In my memory's sketch of early childhood, drawn by an artist of the impressionist school, there is one image that stands out above the rest—which when called forth is preceded by the mouthwatering aroma of pancake syrup warming in a skillet and the crackling, bubbling sounds of the syrup transforming magically into homemade pull candy. Then she comes into view, the real, real pretty woman who stands at the stove, making this magic just for me.
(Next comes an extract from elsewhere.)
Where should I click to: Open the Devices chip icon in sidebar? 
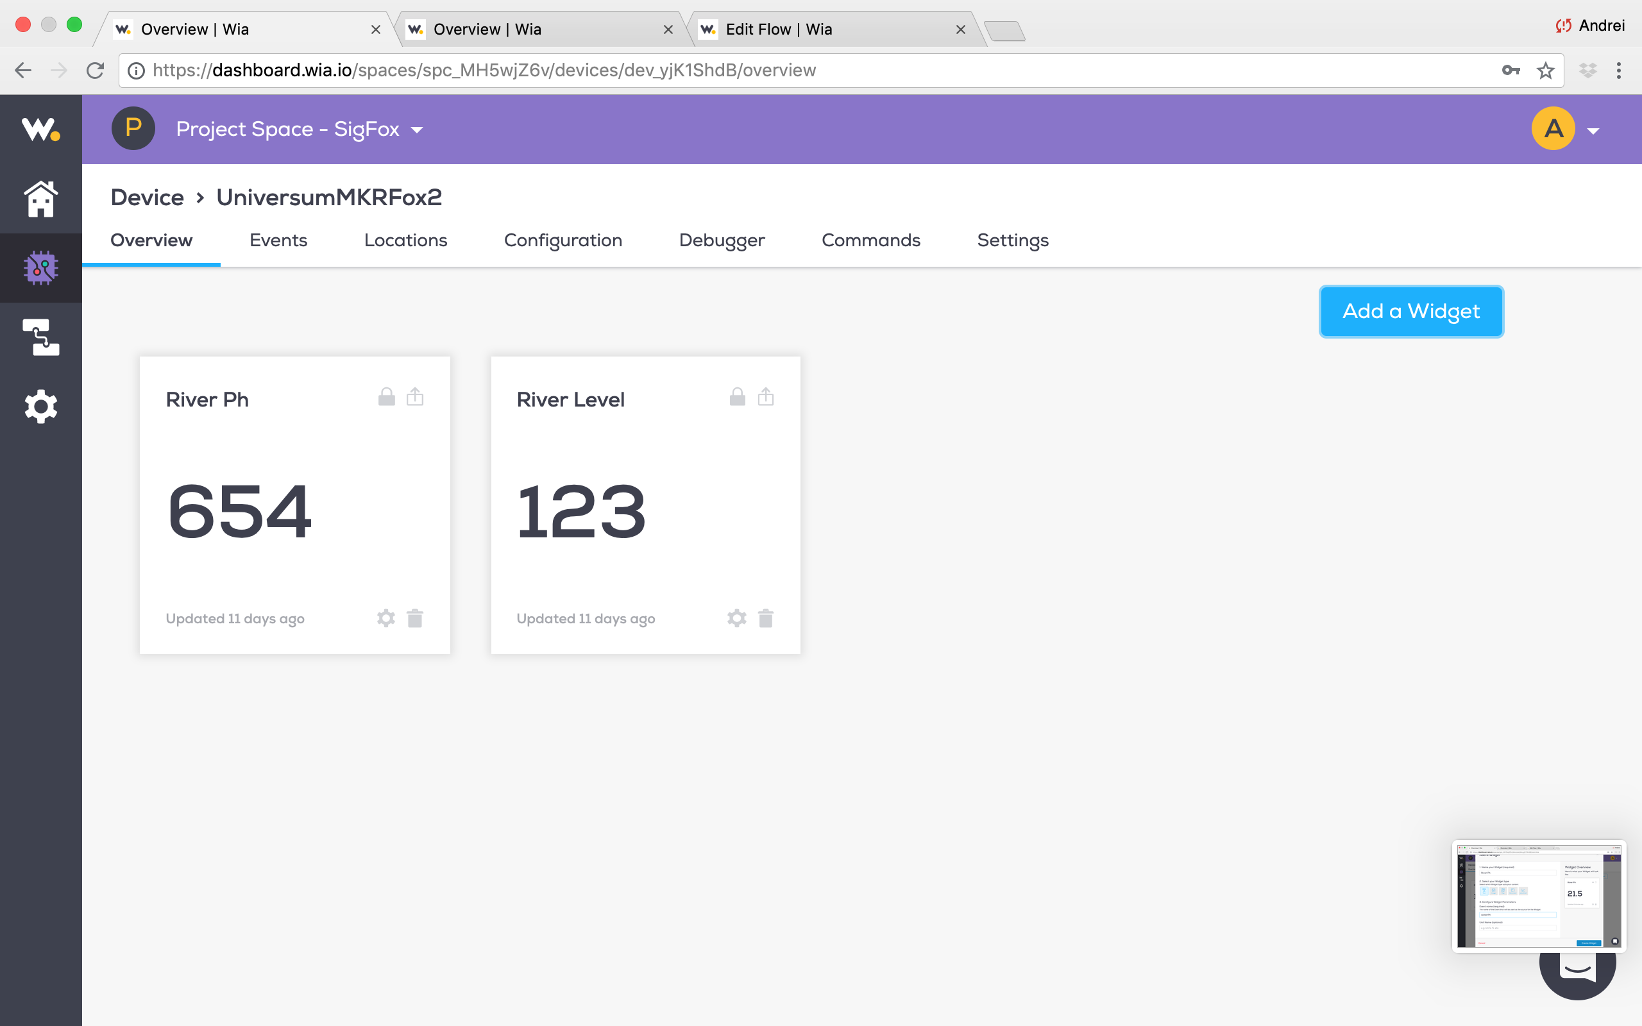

Or at least, that's how it feels to a boy of three years old. There is another wonderful smell that accompanies her presence as she turns, smiling right in my direction, as she steps closer to where I stand in the middle of the kitchen—waiting eagerly next to my sister, seven-year-old Ophelia, and two of the other children, Rufus and Pookie, who live in this house. As she slips the cooling candy off the wooden spoon, pulling and breaking it into pieces that she brings and places in my outstretched hand, as she watches me happily gobbling up the tasty sweetness, her wonderful fragrance is there again. Not perfume or anything floral or spicy—it's just a clean, warm, good smell that wraps around me like a Superman cape, making me feel strong, special, and loved—even if I don't have words for those concepts yet.

Though I don't know who she is, I sense a familiarity about her, not only because she has come before and made candy in this same fashion, but also because of how she looks at me—like she's talking to me from her eyes, saying, You remember me, don't you?

At this point in childhood, and for most of the first five years of my life, the map of my world was broken strictly into two territories—the familiar and the unknown. The happy, safe zone of the familiar was very small, often a shifting dot on the map, while the unknown was vast, terrifying, and constant.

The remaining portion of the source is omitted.